A Quest for Rights: The Abolitionist Movement in The Nineteenth-Century United States of America
Journal Title: Ankara Üniversitesi Sosyal Bilimler Dergisi - Year 2017, Vol 8, Issue 1
Abstract
The institution of slavery was one of the most challenging problems in the history of the United States of America. Created as part of the idea of white supremacy, slavery was in essence based on race difference or racial inferiority of the black race. These ideas led to the enslavement of Africans who were uprooted from their own lands and transported to the North American continent. Since its inception as a nation, the United States disregarded the rights of black people (or other ethic groups) on its land in all of its founding documents.
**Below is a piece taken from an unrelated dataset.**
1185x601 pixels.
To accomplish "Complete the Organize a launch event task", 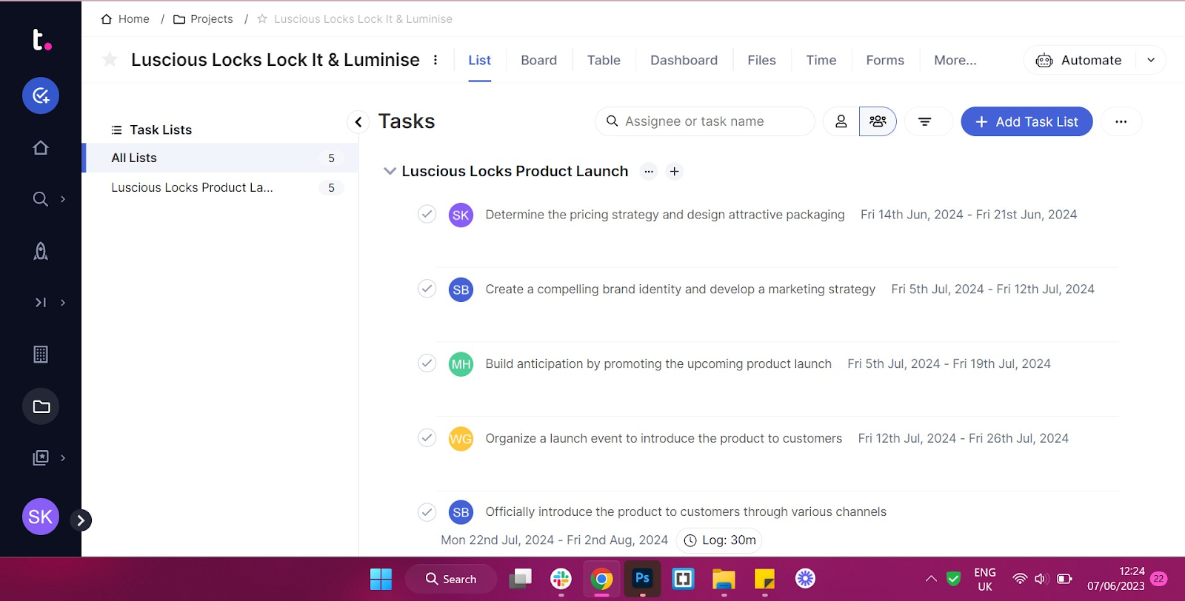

However, the intriguing point was that the same years also witnessed the formation and dissemination of a process of enculturation through the ideology of domesticity, which promoted the significance of the idea of home for the white Americans. While such ideals were meant to shape the lives of particularly white middle-class women, black female slaves were suffering from homelessness and tortures in the very same houses. Observing this discrepancy between such cultural ideals of the nation and the enslaved conditions of thousands of Africans, abolitionists dedicated themselves to produce potential antidotes to end slavery, also paving the way to the achievement of both female and human rights. The purpose of this article is thus to examine the selected texts that address the relation of the nineteenth-century American slavery to the conventional ideas of domesticity in the context of abolitionism. Abolitionists centered on the dysfunctional nature of the ideology of domesticity by questioning and subverting the complicated function of domesticity in relation to the institution of slavery. They stressed in their works the fact that racial slavery is a part of the history of the United States and that it is a state of homelessness and oppression in an era when domestic ideals are gratified by the middle class. This article discusses how the texts written in the abolitionist vein produce an effective response to complex private and social questions posed by slavery, and how they made a significant breakthrough to precipitate change and reformation in society.